A possible additional source for The Emerald Forest is the book Wizard of the Upper Amazon (1971). The story is an autobiographical account of Manuel Córdova-Rios’ kidnapping when he was a teenager working for rubber cutters in the Amazon in the early 1900s. He was taken by a group of Native Amazonians to their remote Indian village. These Amazonians were fiercely independent and had fled into the interior because they refused to live under the subservient conditions imposed by the rubber barons at that time.
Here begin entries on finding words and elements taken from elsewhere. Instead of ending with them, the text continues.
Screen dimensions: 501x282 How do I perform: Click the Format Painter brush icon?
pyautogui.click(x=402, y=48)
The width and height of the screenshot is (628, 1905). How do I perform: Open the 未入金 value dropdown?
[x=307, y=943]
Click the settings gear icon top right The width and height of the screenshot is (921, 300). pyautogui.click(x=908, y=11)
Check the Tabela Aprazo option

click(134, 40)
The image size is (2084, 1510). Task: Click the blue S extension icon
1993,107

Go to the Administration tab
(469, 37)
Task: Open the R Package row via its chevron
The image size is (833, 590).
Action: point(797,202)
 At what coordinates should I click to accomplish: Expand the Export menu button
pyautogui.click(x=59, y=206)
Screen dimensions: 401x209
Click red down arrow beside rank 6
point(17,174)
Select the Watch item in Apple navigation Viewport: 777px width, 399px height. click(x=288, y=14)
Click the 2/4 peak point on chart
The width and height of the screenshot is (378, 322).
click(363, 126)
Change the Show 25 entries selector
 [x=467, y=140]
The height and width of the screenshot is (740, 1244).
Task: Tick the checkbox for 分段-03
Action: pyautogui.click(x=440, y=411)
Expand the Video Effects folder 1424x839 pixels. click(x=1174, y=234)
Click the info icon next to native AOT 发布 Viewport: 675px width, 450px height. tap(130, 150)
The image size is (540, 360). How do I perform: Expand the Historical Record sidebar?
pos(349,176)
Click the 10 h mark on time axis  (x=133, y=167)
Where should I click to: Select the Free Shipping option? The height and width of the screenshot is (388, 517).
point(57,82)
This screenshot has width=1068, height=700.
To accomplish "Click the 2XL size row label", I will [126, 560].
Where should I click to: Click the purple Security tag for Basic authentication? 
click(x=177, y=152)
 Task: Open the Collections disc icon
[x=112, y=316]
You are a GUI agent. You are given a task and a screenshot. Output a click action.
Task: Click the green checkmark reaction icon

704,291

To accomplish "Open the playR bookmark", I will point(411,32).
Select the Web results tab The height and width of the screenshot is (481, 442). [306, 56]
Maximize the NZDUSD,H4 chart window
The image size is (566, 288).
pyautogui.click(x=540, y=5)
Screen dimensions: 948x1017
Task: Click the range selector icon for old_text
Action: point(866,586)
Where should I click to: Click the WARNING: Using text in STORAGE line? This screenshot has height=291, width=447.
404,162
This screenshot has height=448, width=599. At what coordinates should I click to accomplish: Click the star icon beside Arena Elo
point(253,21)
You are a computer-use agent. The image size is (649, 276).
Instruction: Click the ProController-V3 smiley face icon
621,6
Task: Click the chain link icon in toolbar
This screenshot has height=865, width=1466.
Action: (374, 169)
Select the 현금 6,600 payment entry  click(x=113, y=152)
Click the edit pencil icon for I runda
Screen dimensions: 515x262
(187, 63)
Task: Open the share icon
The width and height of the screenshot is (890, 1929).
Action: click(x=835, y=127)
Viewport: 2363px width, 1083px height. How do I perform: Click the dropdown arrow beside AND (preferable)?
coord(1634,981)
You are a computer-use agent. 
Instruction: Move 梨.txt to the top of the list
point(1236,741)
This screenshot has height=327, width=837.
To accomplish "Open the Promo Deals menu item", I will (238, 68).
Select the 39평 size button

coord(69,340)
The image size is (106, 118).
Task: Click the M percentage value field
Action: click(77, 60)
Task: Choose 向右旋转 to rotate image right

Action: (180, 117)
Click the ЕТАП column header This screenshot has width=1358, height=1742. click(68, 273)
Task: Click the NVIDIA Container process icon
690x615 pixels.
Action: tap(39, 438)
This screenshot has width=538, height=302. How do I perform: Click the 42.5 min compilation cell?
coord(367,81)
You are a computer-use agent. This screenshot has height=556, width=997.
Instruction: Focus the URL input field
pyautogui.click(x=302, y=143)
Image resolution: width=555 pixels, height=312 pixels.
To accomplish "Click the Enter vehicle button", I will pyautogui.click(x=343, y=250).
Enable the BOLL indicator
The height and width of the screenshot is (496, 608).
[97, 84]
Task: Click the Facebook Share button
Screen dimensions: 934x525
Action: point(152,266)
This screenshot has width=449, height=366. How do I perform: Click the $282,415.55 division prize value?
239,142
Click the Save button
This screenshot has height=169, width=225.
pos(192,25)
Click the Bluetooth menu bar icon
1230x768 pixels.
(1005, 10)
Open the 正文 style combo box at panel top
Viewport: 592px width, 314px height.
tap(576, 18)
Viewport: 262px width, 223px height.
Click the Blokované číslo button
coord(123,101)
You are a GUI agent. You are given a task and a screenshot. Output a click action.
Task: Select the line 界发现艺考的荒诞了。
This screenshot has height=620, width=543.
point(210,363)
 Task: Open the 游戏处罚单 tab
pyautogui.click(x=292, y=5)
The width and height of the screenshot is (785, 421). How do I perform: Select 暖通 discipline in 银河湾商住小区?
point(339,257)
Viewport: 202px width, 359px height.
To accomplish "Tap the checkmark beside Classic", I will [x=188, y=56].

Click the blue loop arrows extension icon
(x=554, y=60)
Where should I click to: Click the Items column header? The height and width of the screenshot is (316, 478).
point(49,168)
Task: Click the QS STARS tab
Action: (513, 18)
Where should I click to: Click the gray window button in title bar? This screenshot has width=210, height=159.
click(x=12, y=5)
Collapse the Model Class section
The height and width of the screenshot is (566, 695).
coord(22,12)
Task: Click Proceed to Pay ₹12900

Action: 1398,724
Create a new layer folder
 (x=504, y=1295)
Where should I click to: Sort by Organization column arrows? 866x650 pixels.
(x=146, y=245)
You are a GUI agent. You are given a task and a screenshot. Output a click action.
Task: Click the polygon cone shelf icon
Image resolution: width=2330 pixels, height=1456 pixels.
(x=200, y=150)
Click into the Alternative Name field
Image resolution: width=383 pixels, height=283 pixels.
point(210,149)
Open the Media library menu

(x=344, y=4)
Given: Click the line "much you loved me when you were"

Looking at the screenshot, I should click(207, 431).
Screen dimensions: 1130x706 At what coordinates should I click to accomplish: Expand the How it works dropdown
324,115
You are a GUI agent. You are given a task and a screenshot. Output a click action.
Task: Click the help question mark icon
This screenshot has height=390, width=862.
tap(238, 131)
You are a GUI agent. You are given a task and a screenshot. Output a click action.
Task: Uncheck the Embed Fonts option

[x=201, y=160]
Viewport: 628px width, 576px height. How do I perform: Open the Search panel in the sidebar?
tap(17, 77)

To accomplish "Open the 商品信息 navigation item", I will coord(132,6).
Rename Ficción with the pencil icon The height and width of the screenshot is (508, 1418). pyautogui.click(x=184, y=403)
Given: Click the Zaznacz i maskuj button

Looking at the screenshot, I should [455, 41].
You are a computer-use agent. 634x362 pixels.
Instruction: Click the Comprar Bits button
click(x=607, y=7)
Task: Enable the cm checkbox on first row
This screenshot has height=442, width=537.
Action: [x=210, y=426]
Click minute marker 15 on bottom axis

Cordova-Rios was incorporated into their tribe and describes a life strikingly similar to the one depicted in The Emerald Forest.

Contrary to Ellison's conclusion, a contemporaneous January 1985 review in Variety magazine states up front that the movie is "[b]ased on an uncredited true story about a Peruvian whose son disappeared in the jungles of Brazil." The Los Angeles Times article also mentioned that the Peruvian child had at the time decided as an adult to stay with his adoptive tribe.

==First Oscar screeners==
Because Embassy Pictures was struggling in the year of Emerald Forests release, the film did not receive a traditional "For Your Consideration" advertising campaign for the 1985 Academy Awards. Boorman took the initiative to promote the film himself by making VHS copies available for no charge to Academy members at several Los Angeles-area video rental stores. Boorman's idea later became ubiquitous during Hollywood's award season, and by the 2010s, more than a million Oscar screeners were mailed to Academy members each year. However, Emerald Forest itself received no nominations from Boorman's strategy.